I forgot it was St. Patrick's Day today or I would have been better prepared. I was a little sleep-deprived: I was on calls with colleagues in India until 2:30 am EDT, Pug was having sleep issues in between calls, and I only managed sleep between 4:30 and 7:30, when 12 week old Hoss woke, ready to play. Then, it was time for the day job.
It's probably a good thing I don't need much sleep. It's probably also a good thing that my sense of humor isn't tied to adequate shut eye.
Hubby called me at 4:30 and said, "Did you get my voicemail?" No. What voicemail? "I left you a voicemail at 9 o'clock this morning! It's St. Patrick's Day!" Yes. I remembered when I was at the grocery store an hour earlier and the clerk pinched me for not wearing green. Did she know how close she was to physical harm? Oh, and I'm making chicken for dinner. "But it's St. Patrick's Day!" Yes, and? "Listen to the voicemail." Click.
I dialled voicemail.
I kid you not, this is what Hubby had the temerity to leave as a message: "Woman of the house! Guinness stew tonight or be prepared for a beating!"
Moments like these, I'm convinced God has a sense of humor, or is a preservationist. How else to explain Hubby's lack of survival instinct? How else to explain the extra cuteness which saves him from certain death? He's watched "The Quiet Man" one too many times (Sean refers to his wife as "woman of the house" when ordering her to fetch him something in one notable scene; and in the scene where Sean drags Mary Kate back to their home, a local village woman helpfully offers him a stick with which to beat his recalcitrant wife. They don't make movies like this anymore.).
How on EARTH am I to make a beef and Guinness stew in less than 2 hours with another grocery run required? The trick, it appears, is to find beautifully marbled boneless chuck roast, cut the meat into relatively small pieces and pray hard. But surprisingly, everything came together in less than 90 minutes and the meat was decidedly tender.

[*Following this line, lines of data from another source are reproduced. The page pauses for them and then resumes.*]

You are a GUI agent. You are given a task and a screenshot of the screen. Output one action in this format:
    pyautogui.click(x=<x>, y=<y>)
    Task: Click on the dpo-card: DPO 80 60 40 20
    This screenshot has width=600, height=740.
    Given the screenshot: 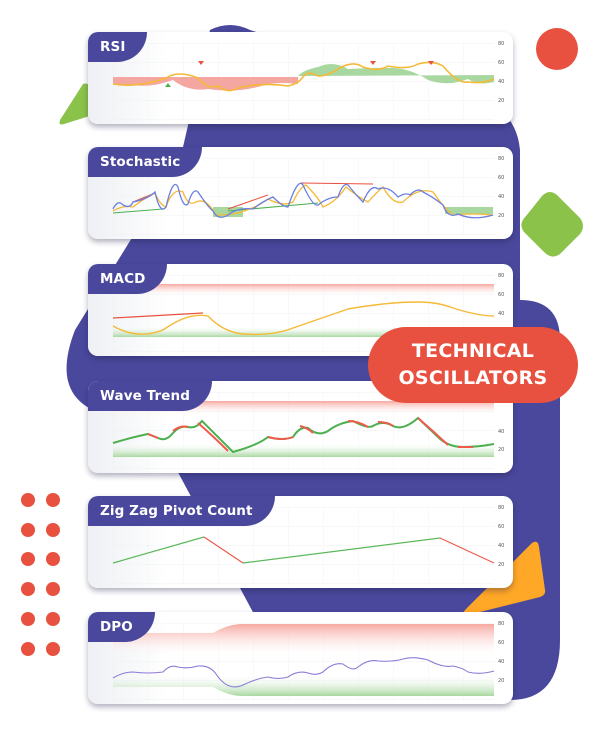 What is the action you would take?
    pyautogui.click(x=300, y=658)
    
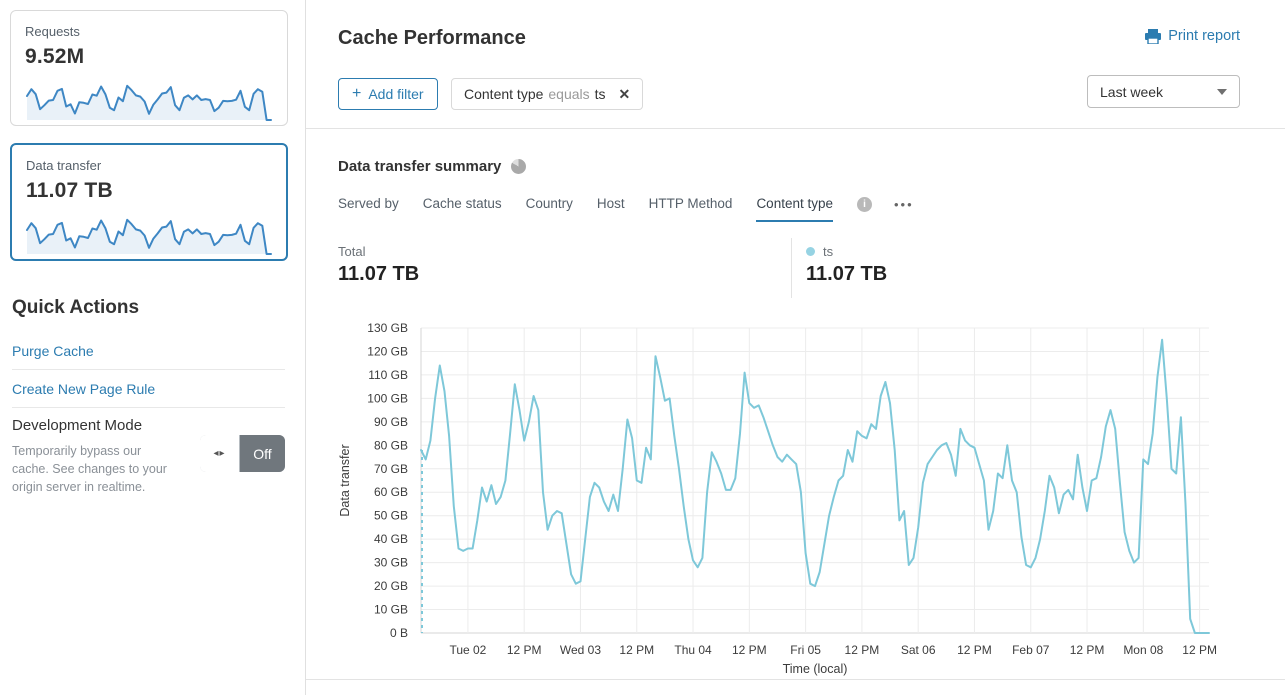 The width and height of the screenshot is (1285, 695). I want to click on filter-chip-content-type: Content type equals ts ✕, so click(548, 94).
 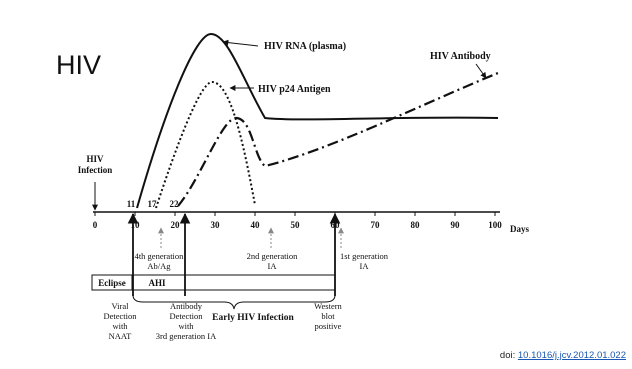 I want to click on axis-tick-label: 80, so click(x=416, y=225).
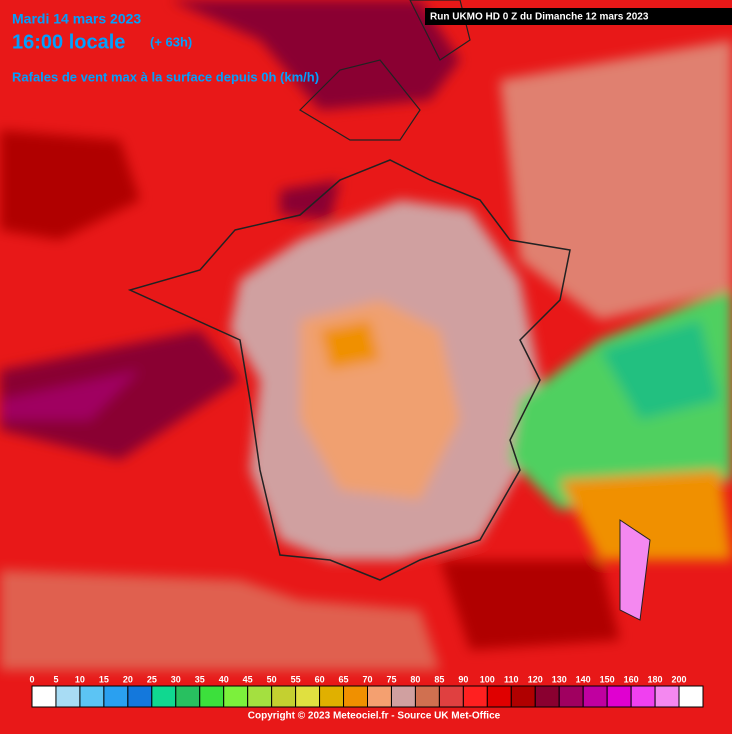  Describe the element at coordinates (540, 18) in the screenshot. I see `run-info: Run UKMO HD 0 Z du Dimanche 12 mars 2023` at that location.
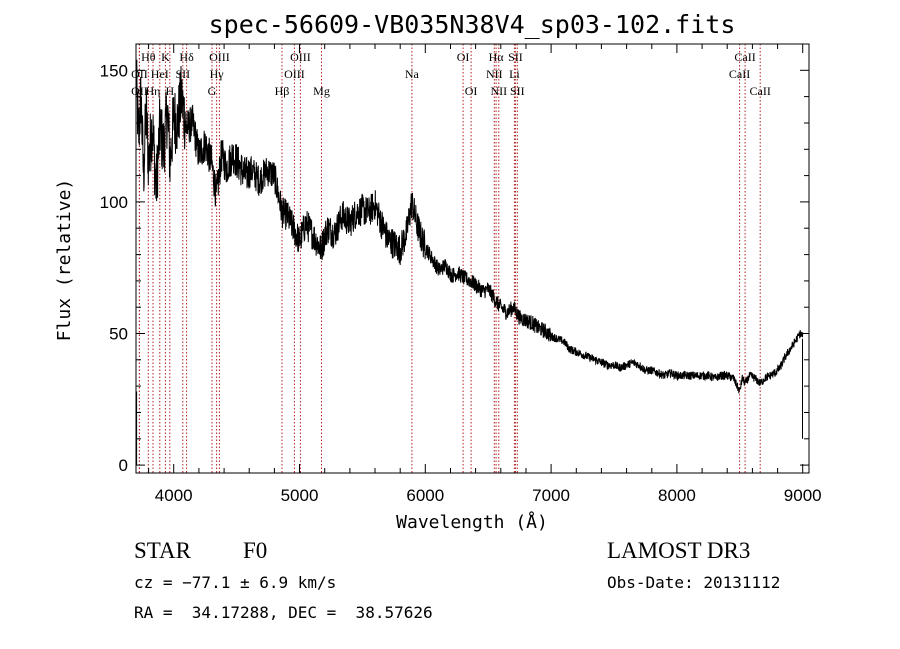  What do you see at coordinates (677, 496) in the screenshot?
I see `x-tick-label: 8000` at bounding box center [677, 496].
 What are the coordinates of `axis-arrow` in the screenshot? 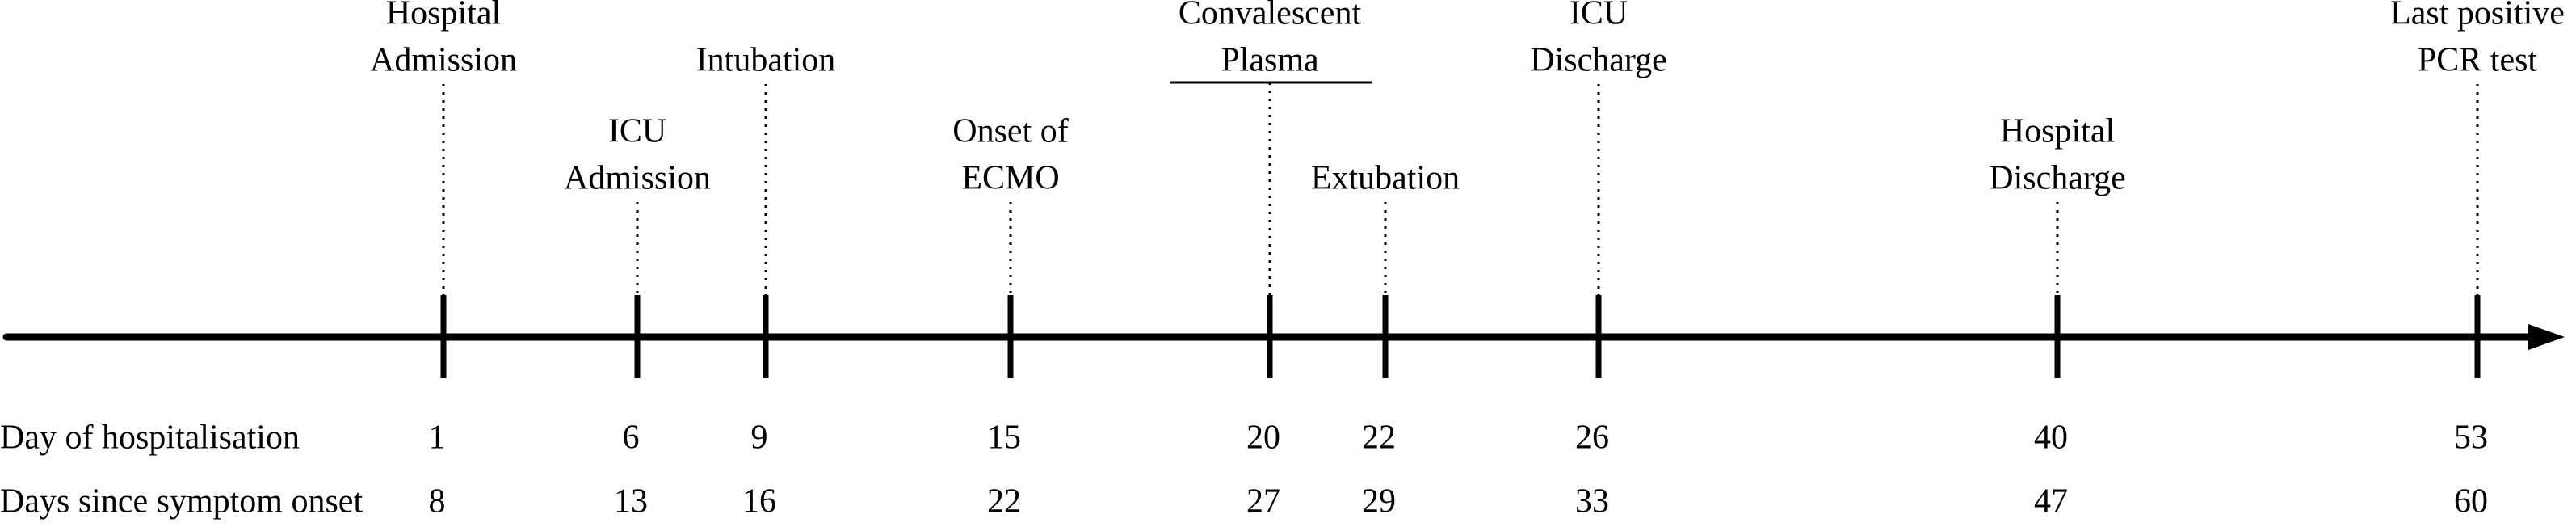 It's located at (2546, 337).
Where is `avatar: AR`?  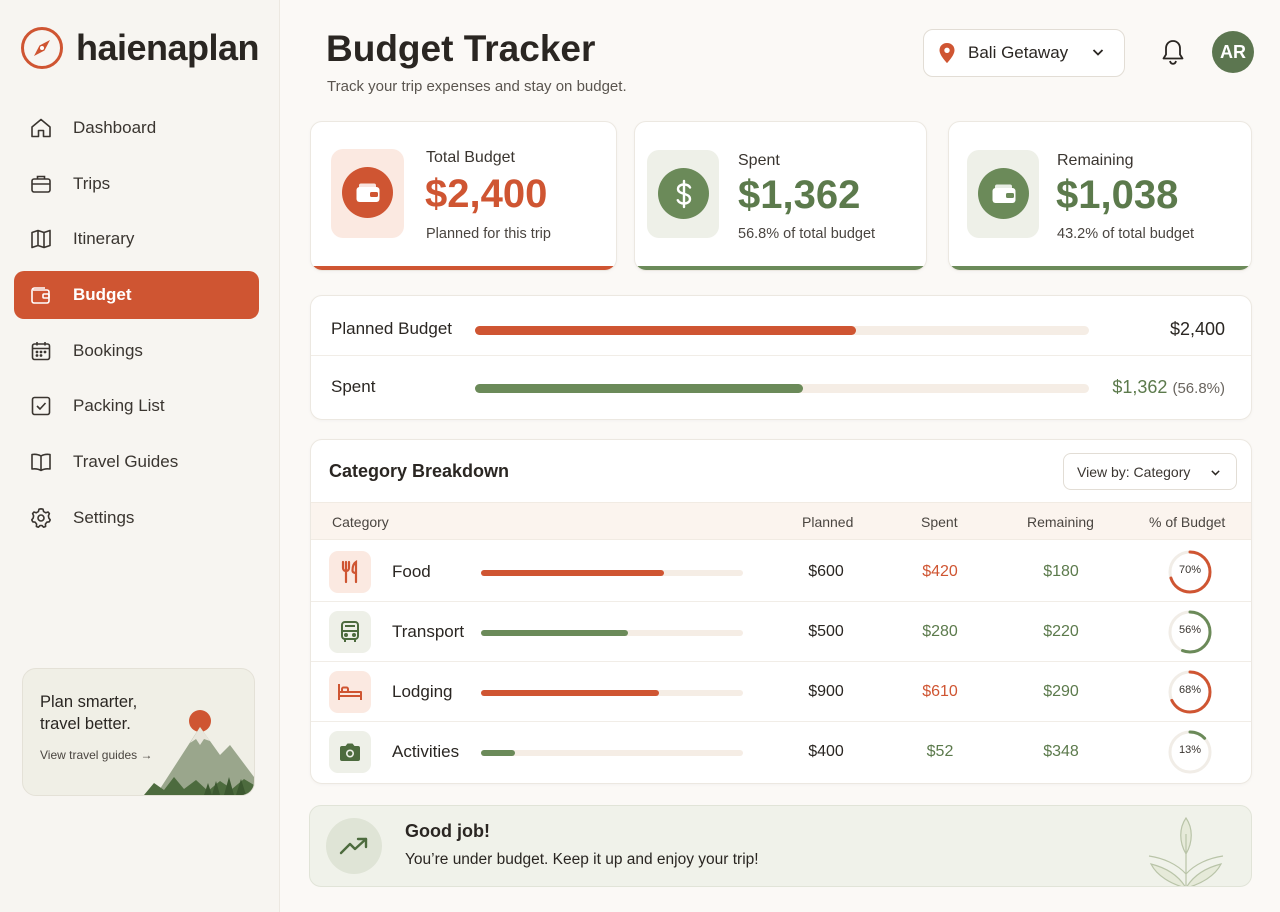
avatar: AR is located at coordinates (1233, 52).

Unlike last year's stew, I modified the recipe and decided not to discard the vegetables; having soaked in Guinness and beef stock for almost an hour, the leeks and mirepoix were incredibly flavorful and it seemed terrible to be wasteful so I simply added the sauteed bacon, mushrooms and shallots to the casserole. Once again accompanied by mashed potatoes (Pug asked for rice with his stew instead of potatoes, having never fallen in love with Mommy's preferred starch), a more than lovely stew. Of course, it would have been perfect had it been cold, rainy and misty outside instead of sunny and dry. Or maybe because it was so achingly gorgeous outside (and the stew so delectably steeped with Guinness and stock), I could laugh off Hubby's lunatic voicemail.
That's me: Woman of the House.
Beef and Guinness Stew
2 T olive oil
2 lbs stewing beef (such as rib steak or shoulder), cut into chunks
1 onion, chopped
2 leeks, sliced
2 carrots, sliced
2 celery sticks, sliced
2 garlic cloves, finely chopped
1 1/4 cups well reduced beef stock
2/3 cup Guinness
1/4 cup butter
3 oz fatty bacon, trimmed and diced
4 oz wild and cultivated mushrooms, quartered
2 oz shallots or small onions, left whole
1/4 cup plain flour
Salt and pepper to taste
- Heat oil in pan and brown the meat. Transfer to a casserole. Saute the vegetables for 5 minutes in a pan.
- Add vegetables to th meat and add garlic. Add stock and Guinness. Season. Cover the casserole and bring to a boil, then reduce heat and simmer about 1 1/2 hours or until meat is tender.
- Remove meat from the casserole and strain the cooking liquid, pressing on the vegetables. Reserve liquid. Discard the vegetables.
- Clean the casserole and saute the bacon, mushrooms and shallots or onions in the butter for 5-10 minutes. When the vegetables are tender, sprinkle in the flour and cook, stirring over a low heat for 2-3 minutes. Slowly blend in the reserved cooking liquid. Return the meat to the casserole and reheat. Serve with mashed potatoes.
This year’s recipe diverged at step 3. Also, instead of 1/4 cup flour, I only used 3 T. Here’s what I did instead:
3. In a separate saucepan, saute the diced bacon on high heat. Once the bacon has begun to crisp up, add the mushrooms and shallots and saute for 5-10 minutes, or until tender.
4. Add the bacon/mushroom/shallot mixture to the casserole. Sprinkle the 3 T of flour over the mixture, stirring over low heat until the liquid thickens. Serve with mashed potatoes.